I have read (and probably written) many wordy introductions over the years when all I or anyone wanted was simply to find directions for getting the job done. There are times when the big picture is too big - too abstract.

The Darwin Information Typing Architecture (DITA) standard for documentation seems task oriented rather than concept oriented. This latest scheme for organizing technical information is about doing the job rather than explaining the larger context of the job. Although DITA includes a concept category, the descriptions I’ve seen don’t seem especially interested in providing larger context.

And on and on.

I am not sure what any of this means - if anything. But in my own search for context, I wonder of I have discovered something about context itself? I wonder if technology and human inclination are moving us into more narrowly defined contexts - maybe more subjective?

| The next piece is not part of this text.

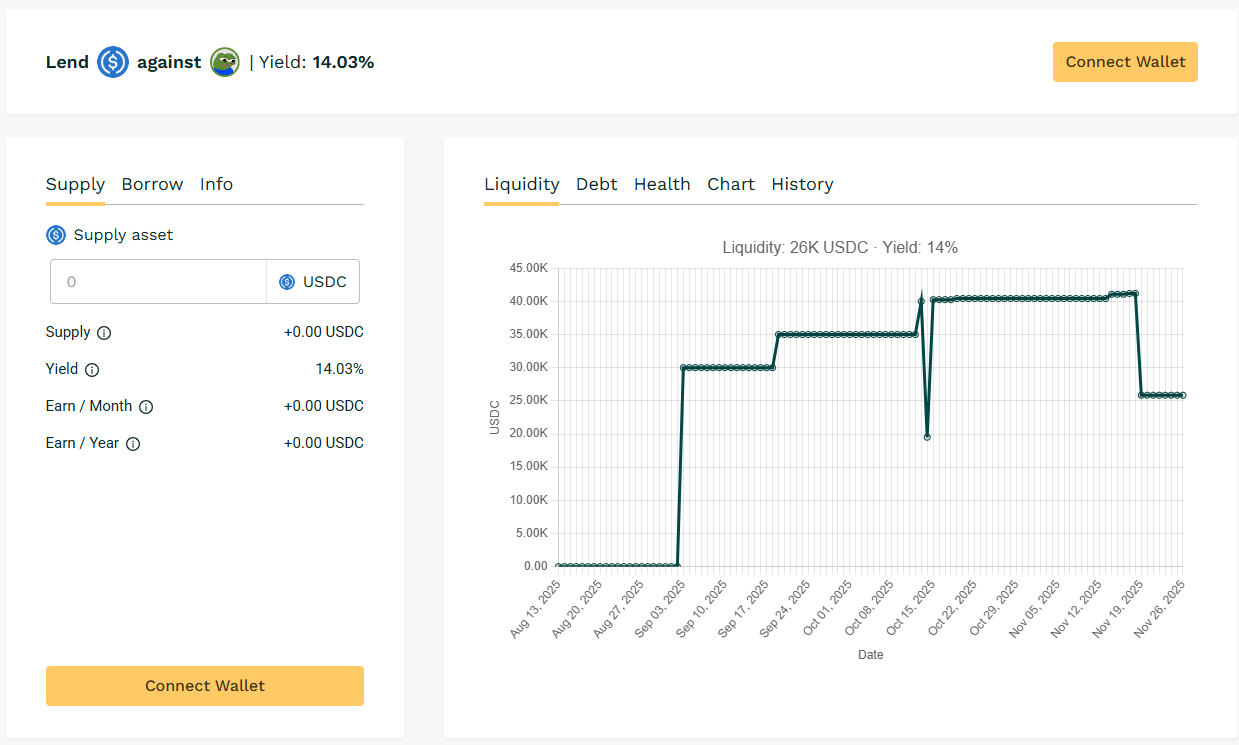This screenshot has width=1239, height=745.
Task: Focus the supply amount input field
Action: point(158,282)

I don’t know. More on this later. (I am plagued by other possibilities. What about modern science? Does the subjectivity of quantum uncertainty and relativity represent a narrowing of context? What about modern philosophy? There hasn’t been any grand shit philosophy since Kant. Aside from the post-Kantian sputters of the 19th century it's been narrow and technical and just weird - context writ small. Are we getting smaller while the universe gets bigger?)

1 comment:

Julia said...

"The Darwin Information Typing Architecture (DITA) standard for documentation seems task oriented rather than concept oriented."

That might be because the adoption of structured authoring follows minimalism on the continuum. Minimalism is an instructional paradigm that emphasizes doing over reading.